(AGENPARL) - Roma, 13 Agosto 2026 - Il Tagikistan si prepara a una svolta decisiva nel settore energetico. Con l’avvio della trivellazione di un pozzo esplorativo ultra-profondo previsto per l’inizio del 2027, il progetto Bokhtar entra nella sua fase cruciale: una scommessa ambiziosa per espandere la base di risorse domestiche e ridurre la storica dipendenza dalle importazioni di combustibili.
Un progetto tecnologico ad alta complessità
Il progetto, gestito dal colosso cinese CNPC dopo il trasferimento delle quote precedentemente detenute da TotalEnergies, punta a esplorare il bacino afghano-tagiko nella regione di Khatlon.

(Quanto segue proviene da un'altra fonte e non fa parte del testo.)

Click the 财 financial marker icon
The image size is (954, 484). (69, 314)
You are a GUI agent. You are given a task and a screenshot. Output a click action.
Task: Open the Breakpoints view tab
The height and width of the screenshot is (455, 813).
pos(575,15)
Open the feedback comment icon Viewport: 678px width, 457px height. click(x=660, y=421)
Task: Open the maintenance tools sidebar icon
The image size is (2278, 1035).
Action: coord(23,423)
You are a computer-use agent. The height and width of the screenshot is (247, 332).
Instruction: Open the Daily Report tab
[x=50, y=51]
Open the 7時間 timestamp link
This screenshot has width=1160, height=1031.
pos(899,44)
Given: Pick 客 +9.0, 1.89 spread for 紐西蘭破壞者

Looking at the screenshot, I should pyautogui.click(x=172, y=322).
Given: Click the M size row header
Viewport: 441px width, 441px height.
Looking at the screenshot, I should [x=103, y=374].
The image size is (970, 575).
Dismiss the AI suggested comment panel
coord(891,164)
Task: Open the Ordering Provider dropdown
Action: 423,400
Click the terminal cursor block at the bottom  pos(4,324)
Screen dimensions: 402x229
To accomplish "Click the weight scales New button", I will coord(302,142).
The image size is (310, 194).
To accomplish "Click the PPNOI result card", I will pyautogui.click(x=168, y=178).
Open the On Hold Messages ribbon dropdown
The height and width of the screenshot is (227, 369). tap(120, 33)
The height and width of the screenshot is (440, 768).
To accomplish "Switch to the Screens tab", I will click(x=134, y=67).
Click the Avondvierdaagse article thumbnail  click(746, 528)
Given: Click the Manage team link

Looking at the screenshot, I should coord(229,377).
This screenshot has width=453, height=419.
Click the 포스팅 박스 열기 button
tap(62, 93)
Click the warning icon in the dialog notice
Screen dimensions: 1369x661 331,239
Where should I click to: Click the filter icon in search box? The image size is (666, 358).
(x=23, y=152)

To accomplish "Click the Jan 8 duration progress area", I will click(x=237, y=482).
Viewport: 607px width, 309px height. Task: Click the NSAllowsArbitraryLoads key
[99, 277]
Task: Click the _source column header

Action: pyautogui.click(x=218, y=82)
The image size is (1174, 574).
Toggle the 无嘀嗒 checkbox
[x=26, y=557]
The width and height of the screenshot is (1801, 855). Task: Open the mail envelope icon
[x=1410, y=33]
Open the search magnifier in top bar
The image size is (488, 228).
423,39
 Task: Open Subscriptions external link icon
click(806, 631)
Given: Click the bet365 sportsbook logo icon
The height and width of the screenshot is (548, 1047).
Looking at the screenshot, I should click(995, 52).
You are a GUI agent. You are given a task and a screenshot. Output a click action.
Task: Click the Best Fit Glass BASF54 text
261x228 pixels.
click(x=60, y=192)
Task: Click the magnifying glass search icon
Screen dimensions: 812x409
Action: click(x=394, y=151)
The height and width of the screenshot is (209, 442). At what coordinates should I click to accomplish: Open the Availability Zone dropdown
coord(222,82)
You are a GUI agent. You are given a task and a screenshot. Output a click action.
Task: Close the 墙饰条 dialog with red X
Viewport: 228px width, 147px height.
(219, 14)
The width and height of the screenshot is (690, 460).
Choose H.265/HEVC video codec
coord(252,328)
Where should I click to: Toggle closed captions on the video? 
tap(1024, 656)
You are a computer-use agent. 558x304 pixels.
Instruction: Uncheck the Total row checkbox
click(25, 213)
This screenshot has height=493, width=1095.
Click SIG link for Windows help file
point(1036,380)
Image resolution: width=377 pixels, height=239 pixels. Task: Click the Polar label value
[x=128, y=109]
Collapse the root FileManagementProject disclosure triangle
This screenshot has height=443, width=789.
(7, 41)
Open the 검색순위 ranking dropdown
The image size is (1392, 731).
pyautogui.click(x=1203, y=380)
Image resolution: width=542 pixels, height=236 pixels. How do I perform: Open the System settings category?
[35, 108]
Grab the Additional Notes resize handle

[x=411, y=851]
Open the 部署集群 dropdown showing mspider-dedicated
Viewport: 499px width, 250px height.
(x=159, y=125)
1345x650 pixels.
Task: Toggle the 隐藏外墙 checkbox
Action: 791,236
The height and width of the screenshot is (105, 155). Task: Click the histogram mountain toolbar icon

- Obiettivo trivellazione: Il pozzo esplorativo raggiungerà una profondità di 7.000 metri.
- Sfide tecniche: I geologi dovranno operare in condizioni estreme, con temperature vicine ai 180 gradi Celsius e pressioni fino a 140 MPa, affrontando formazioni saline e faglie tettoniche complesse.
- Investimenti: Dopo i circa 7,4 milioni di dollari spesi per i rilievi magnetici e gravimetrici nel 2024, le attività proseguono con campagne di esplorazione sismica 2D per mappare le strutture più promettenti.
L’urgenza di diversificare le forniture
Per Dushanbe, il successo del progetto Bokhtar è una priorità strategica. Attualmente, il Paese importa oltre il 90% del proprio fabbisogno di carburante dalla Russia, esponendosi a rischi di interruzioni e volatilità dei prezzi.
I dati del primo semestre 2026 evidenziano una situazione critica:
- Importazioni: Circa 600.000 tonnellate di diesel, benzina e cherosene (in aumento di 40.000 tonnellate rispetto all’anno precedente).
- Prezzi: Il costo del diesel è balzato in soli due mesi da 1,19 a 1,84 dollari al litro, spingendo il governo a intensificare i colloqui con Pechino per potenziali forniture alternative.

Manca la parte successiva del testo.